Before the deluge I made a trip to the Wye with a loose plan of fishing a maggot feeder in search of whatever came along and chub later in the day with perhaps a bit of piking in-between.
Amazingly, the Wye was at the lowest I’ve ever seen it and after nearly a year of fishing the river, finding it running fairly clear and with a lovely greenish tinge instead of up and coloured, was a nice change. The day was overcast and mild and I was confident of a fish or two.
I initially set up a small maggot feeder and cast it to the crease, just upstream of a large, semi-submerged bush that had created a nice slack on the inside.
Straight away, hordes of bleak hammered the maggot hook bait and it was impossible to keep a bait in the water without a little silvery bleak hooking itself.
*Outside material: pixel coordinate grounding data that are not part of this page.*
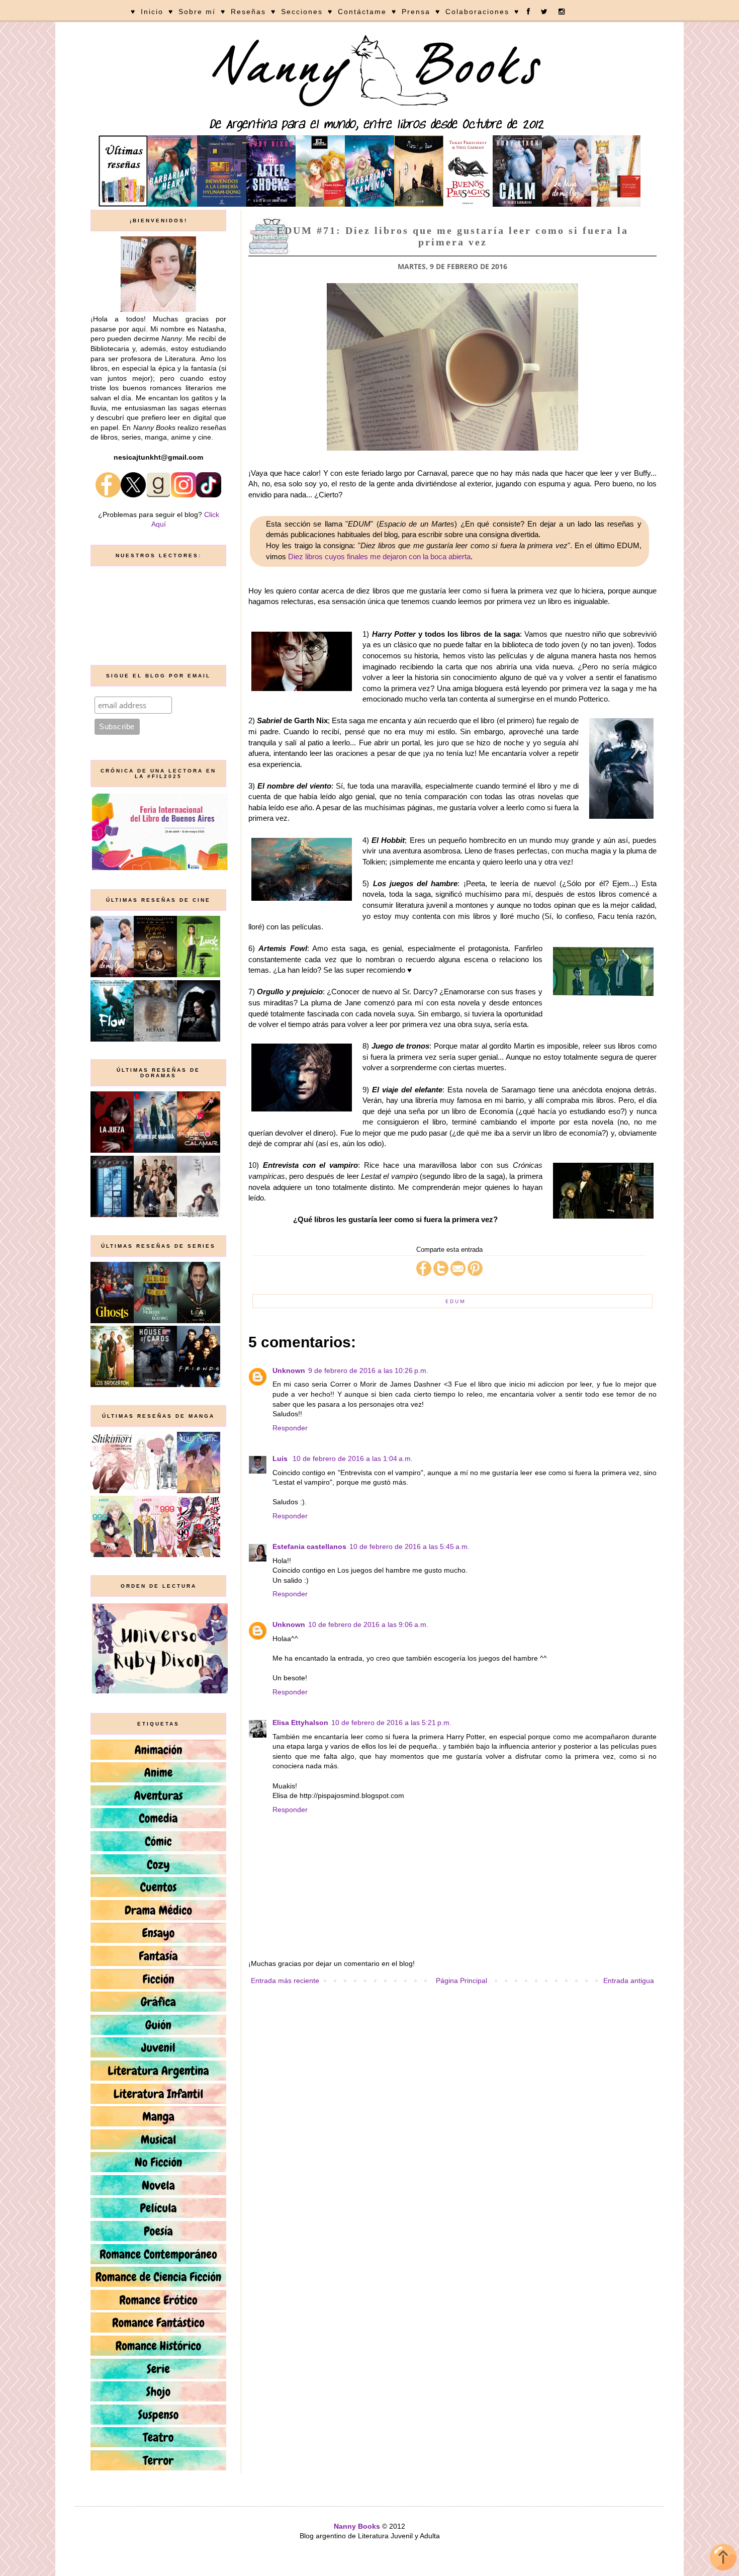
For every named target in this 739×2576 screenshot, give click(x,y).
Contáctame (362, 12)
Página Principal (461, 1981)
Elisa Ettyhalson (300, 1723)
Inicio (152, 12)
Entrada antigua (628, 1981)
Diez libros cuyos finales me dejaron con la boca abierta (379, 556)
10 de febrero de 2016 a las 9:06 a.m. (368, 1624)
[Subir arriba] (723, 2558)
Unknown (288, 1370)
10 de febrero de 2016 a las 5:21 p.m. (391, 1723)
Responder (290, 1428)
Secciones (302, 12)
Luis (281, 1458)
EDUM (455, 1301)
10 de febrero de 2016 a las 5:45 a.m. (409, 1546)
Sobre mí (197, 12)
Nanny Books (357, 2526)
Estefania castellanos (309, 1546)
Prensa (416, 12)
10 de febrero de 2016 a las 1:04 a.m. (353, 1458)
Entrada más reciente (285, 1981)
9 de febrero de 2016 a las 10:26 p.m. (368, 1370)
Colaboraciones (477, 12)
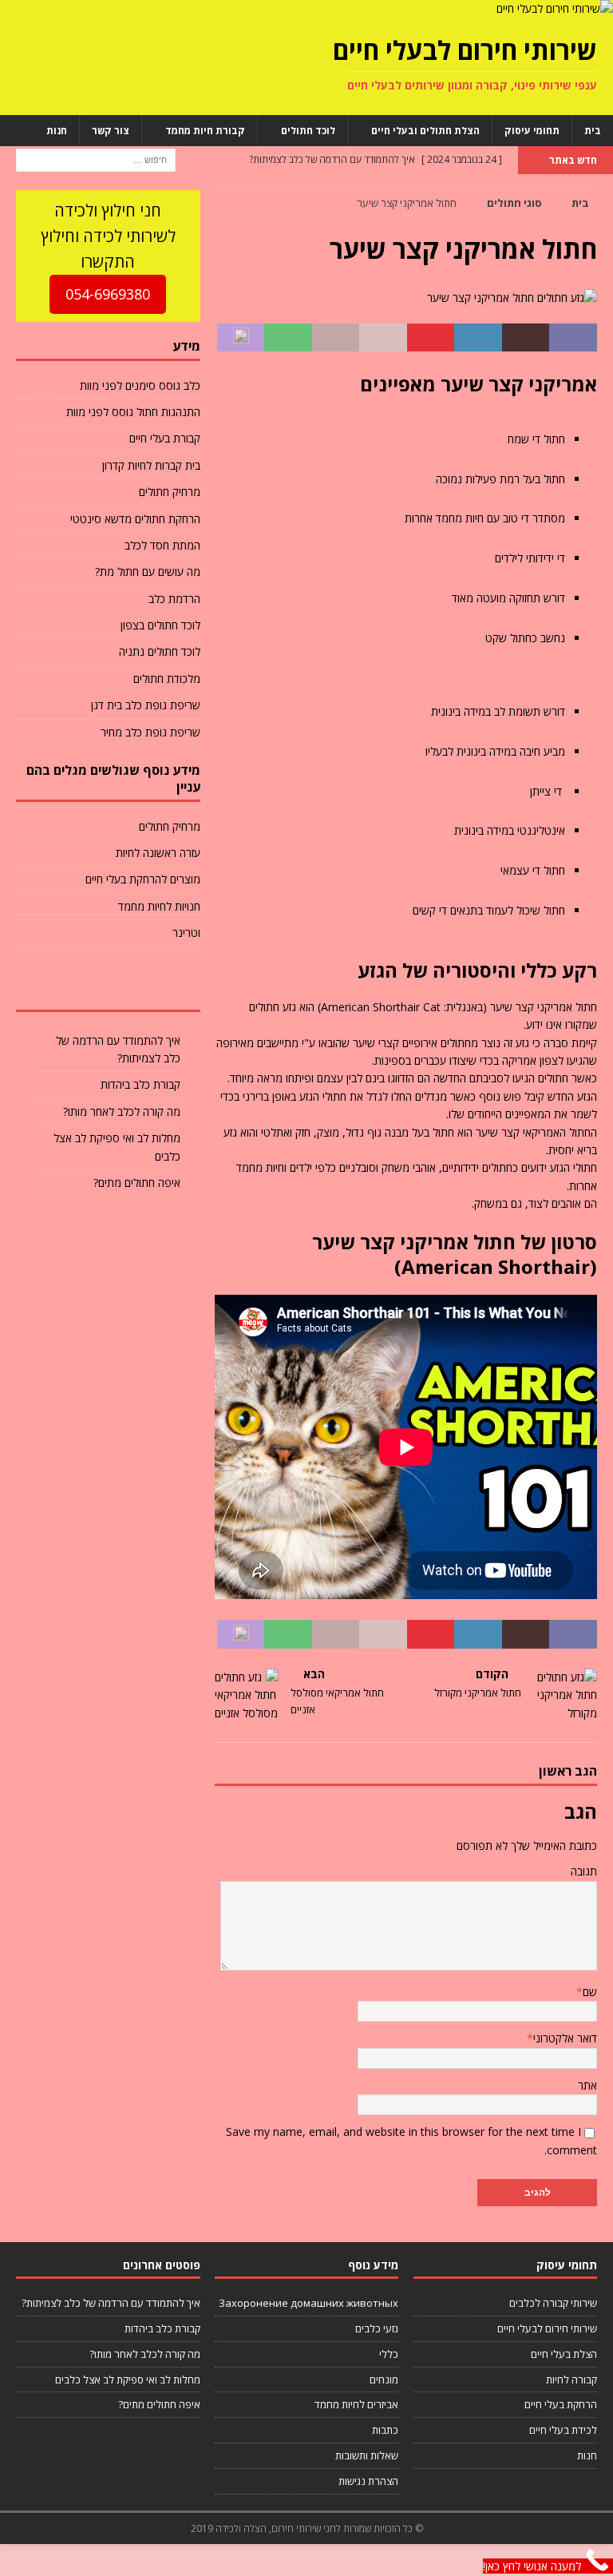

By the fourth or fifth cast I realised I’d have to either attempt to feed the bleak off and try and draw the better fish into the swim through constant feeding or possibly revert to a larger hook bait. I lobbed the feeder out again and as it landed a big swirl by the bush was preceded little bleak leaping clear of the water in all directions – alerting me to the fact that something bigger was already in the vicinity!
I didn’t need a second invitation and soon had the pike rod set-up with a simple float paternoster rig with a heavy wire trace and a strong, single size 4 carp hook, baited with a sprat.
By the end of the morning I’d landed three pike of 5lbs, 7.5lbs and a cracker of 14lbs 10ozs as well as losing another to a hook pull. All of the pike gave a really good account of themselves in the flow and it was an exciting few hours fishing. In my last blog I thought about the most exciting moment in angling and if the initial dip of a pike float is perhaps the most exciting moment, then getting that first glimpse of a good pike in clear water has to be up there in the excitement stakes!
I decided to take a wander after the morning’s pike action and try and search out a chub. I never had a sniff, but the day was already a good ‘un.